There is nothing Rosalie Bailey likes more than sitting down at home with a good crossword puzzle and her Bible.
And if the 101-year-old did not suffer from arthritis she would give most teenagers a run for their money with her active and witty personality.
A bubbly Rosalie was in high spirits today as she sat with her granddaughter Pauline Bailey, in her Roxy Avenue, Waterhall Land, Eagle Hall, St Michael home waiting for her large family to gather to celebrate her 101st birthday.
Although she rejected to hold a grand party, Rosalie was all smiles as she observed the preparations.
Affectionately referred to Gwen, Mama and Grandmadre, Rosalie stressed that she would have preferred to spend the day finishing her crossword puzzles and resting, but said her family was determined to have her celebrate her latest milestone in style.
It was just seven years ago that Rosalie underwent surgery for vulvar cancer at the age of 94. Though the surgery was successful, it severely impacted her day-to-day movements.
The former domestic worker and tomato picker could no longer work as a vendor in Eagle Hall Market, nor could she go to the National Stadium during Grand Kadooment to see the bands.
“After I had the operation, I never come out to go nowhere. If I come out and step in the yard, they [members of her family] are going to quarrel [and] say, ‘what you going in the yard for,’” she explained.
Though retired from vending, the former Malls Alley Bottle Company employee created her own startup venture on her 100th birthday.
You can now add the title of shopkeeper to Rosalie’s resume. Although she modestly declined the title, Rosalie started selling drinks from her home as a way to “keep her mind active”.
The mother of seven children, two of who are now deceased, also has 22 grandchildren, 26 great-grandchildren, and two great great grandchildren, and has lived a full life.
The parishioner of Emmanuel Baptist Church told Barbados TODAY that while she did not know the secret to her longevity, she was content and satisfied with her life.
“The generation of today is very wicked and evil, so I chose to live to myself,” Rosalie said, adding, “I had a rough life. Rough in the early days. I do nuff hard work, I ain’t had no easy work to do.”
While affectionately referring to her grandmother as ‘Lady Rose’, Pauline described her as a disciplinarian, who was caring, not only to her family, but also her neighbours.

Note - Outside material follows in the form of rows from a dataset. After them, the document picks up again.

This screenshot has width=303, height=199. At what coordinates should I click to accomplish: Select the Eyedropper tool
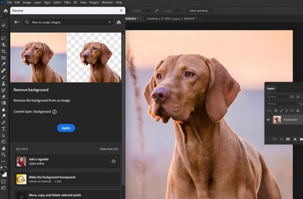pyautogui.click(x=4, y=64)
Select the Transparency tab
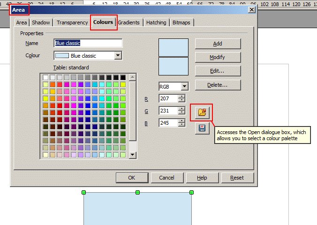 [x=72, y=23]
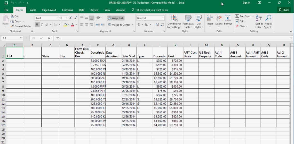This screenshot has height=144, width=294.
Task: Toggle Wrap Text for selected cell
Action: 115,18
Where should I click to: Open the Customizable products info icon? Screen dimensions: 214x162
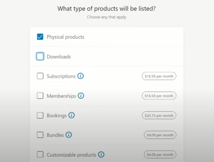pyautogui.click(x=101, y=154)
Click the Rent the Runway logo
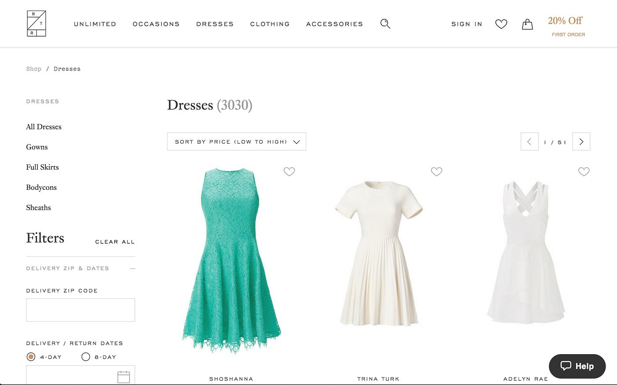Screen dimensions: 617x385 (x=36, y=23)
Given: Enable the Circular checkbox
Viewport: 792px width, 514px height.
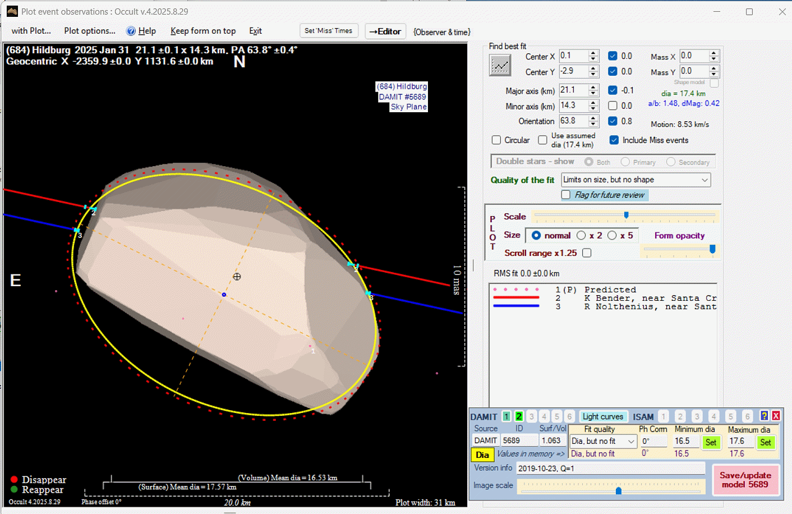Looking at the screenshot, I should [496, 140].
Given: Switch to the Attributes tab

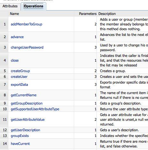Looking at the screenshot, I should click(x=10, y=6).
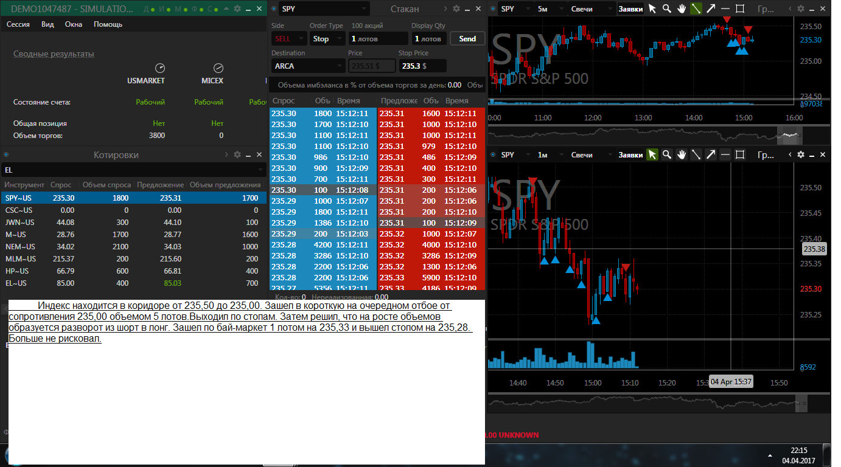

“She was always looking out for people and even now in her old age you would hear people saying she is a very sharing type of person. She always had something to give,
. . . she always reached out to a lot of people in the neighbourhood and helped however she could.
“I especially liked when I was a little girl and when she came through the door from work I knew that I was going to get some macaroni pie and an Orchard [juice],” Pauline added with a smile.